Assuming no public shareholders of Jaws Acquisition Corp. exercise their redemption rights and after $465 million in cash consideration to Cano Health’s existing shareholders, Cano Health shareholders will own approximately 65%, Jaws Acquisition Corp. shareholders will own approximately 15%, PIPE investors will own approximately 17% and Jaws’ sponsor will own approximately 4% of the issued and outstanding shares of common stock, respectively, of the combined company at closing. Furthermore, the combined company will be capitalized with up to $535 million in cash, including proceeds received from the transaction and after paydown of approximately $400 million in debt.
The transaction, which has been unanimously approved by Cano Health and Jaws Acquisition Corp., is subject to approval by Jaws Acquisition Corp.’s shareholders and other customary closing conditions. The transaction is expected to close at the end of the first quarter or the beginning of the second quarter of 2021.

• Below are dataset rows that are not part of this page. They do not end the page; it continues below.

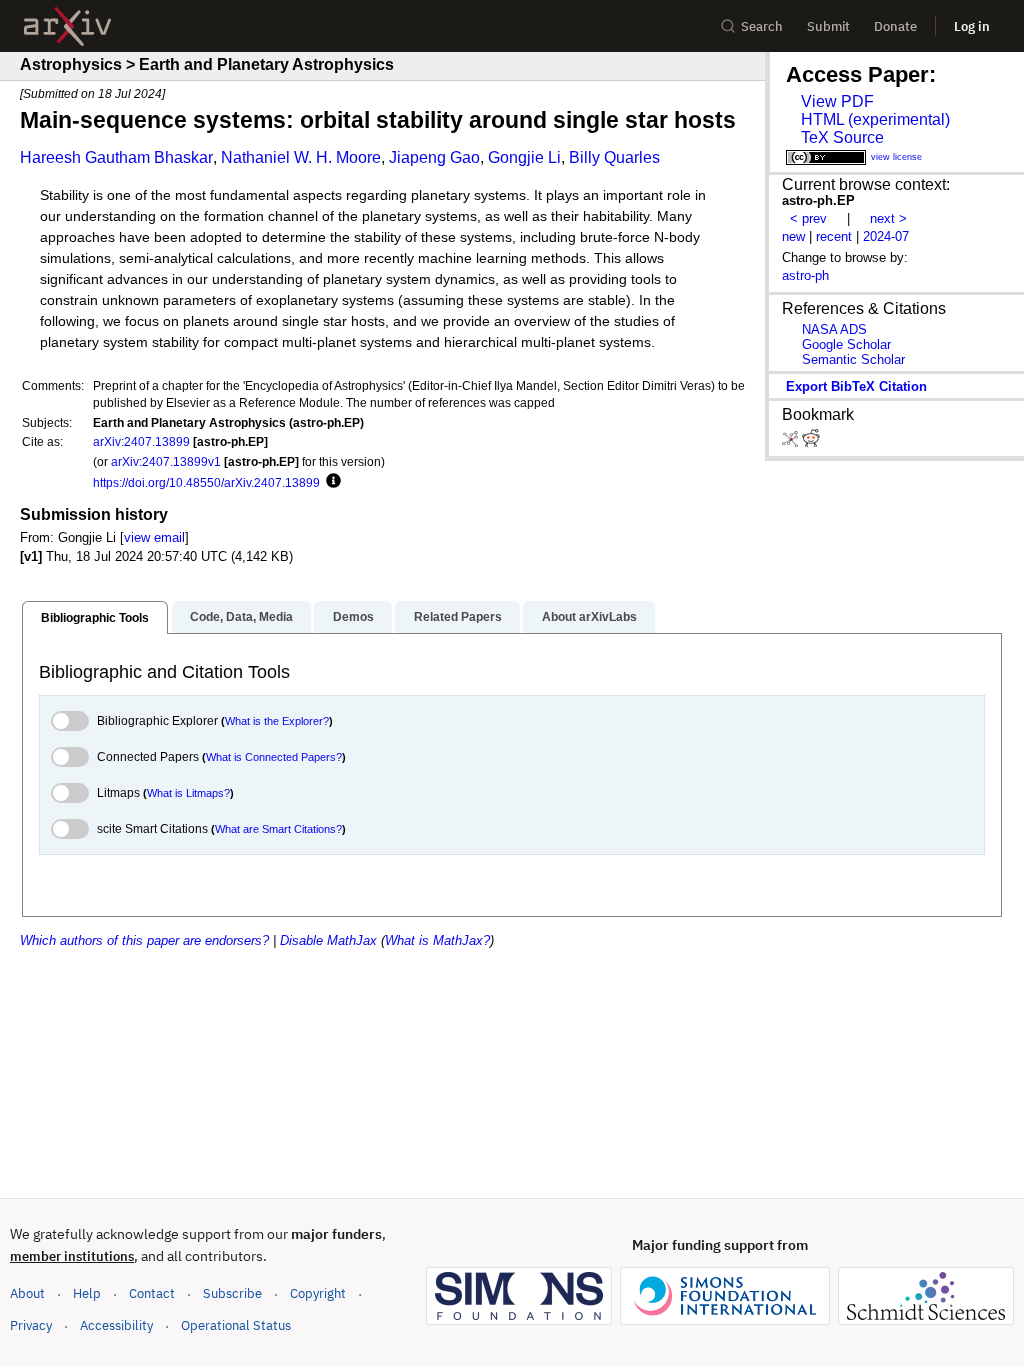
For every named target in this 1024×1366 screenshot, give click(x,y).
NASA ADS (834, 329)
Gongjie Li (524, 157)
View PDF (837, 101)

A more detailed description of the transaction terms and a copy of the Business Combination Agreement will be included in a current report on Form 8-K to be filed by Jaws Acquisition Corp. with the United States Securities and Exchange Commission (the “SEC”). Jaws Acquisition Corp. will file a registration statement (which will contain a proxy statement prospectus) with the SEC in connection with the transaction.
Moelis & Company is acting as financial advisor to Cano Health.
Credit Suisse is serving as financial advisor and exclusive capital markets advisor to Cano Health. Credit Suisse is also serving as exclusive placement agent on the private offering.
Goodwin Procter LLP is serving as legal counsel to Cano Health and Cravath Swaine & Moore LLP is serving as counsel to certain shareholders, including members of Company management.
Kirkland & Ellis LLP is serving as legal counsel to Jaws Acquisition Corp.
A presentation made by the management of Cano Health and Jaws Acquisition Corp. regarding the transaction will be available on Jaws Acquisition Corp.’s website https://www.jawsholdings.com/ and Cano Health’s website https://canohealth.com/. In connection with this event, Jaws Acquisition Corp. will file an investor presentation with the SEC, which can be viewed at www.sec.gov.
About Cano Health, LLC
Cano Health operates primary care centers and supports affiliated medical practices in Florida, Texas, Nevada, and Puerto Rico that specialize in value-based care for seniors. As part of its care coordination strategy, Cano Health provides high-touch population health management programs such as wellness activities, pharmacy services, home visits, telehealth, transition of care, and high-risk and complex care management.
The Company’s personalized patient care and proactive approach to wellness and preventive care is what sets it apart from competitors. In August 2020, Cano Health was ranked the 6th fastest growing healthcare company in the country on the Inc. 5000 list.
About Jaws Acquisition Corp.
Jaws Acquisition Corp., led by Chairman Barry S. Sternlicht and Chief Executive Officer Joseph L. Dowling, is a blank check company incorporated as a Cayman Islands exempted company for the purpose of effecting a merger, share exchange, asset acquisition, share purchase, reorganization or similar business combination with one or more businesses or entities.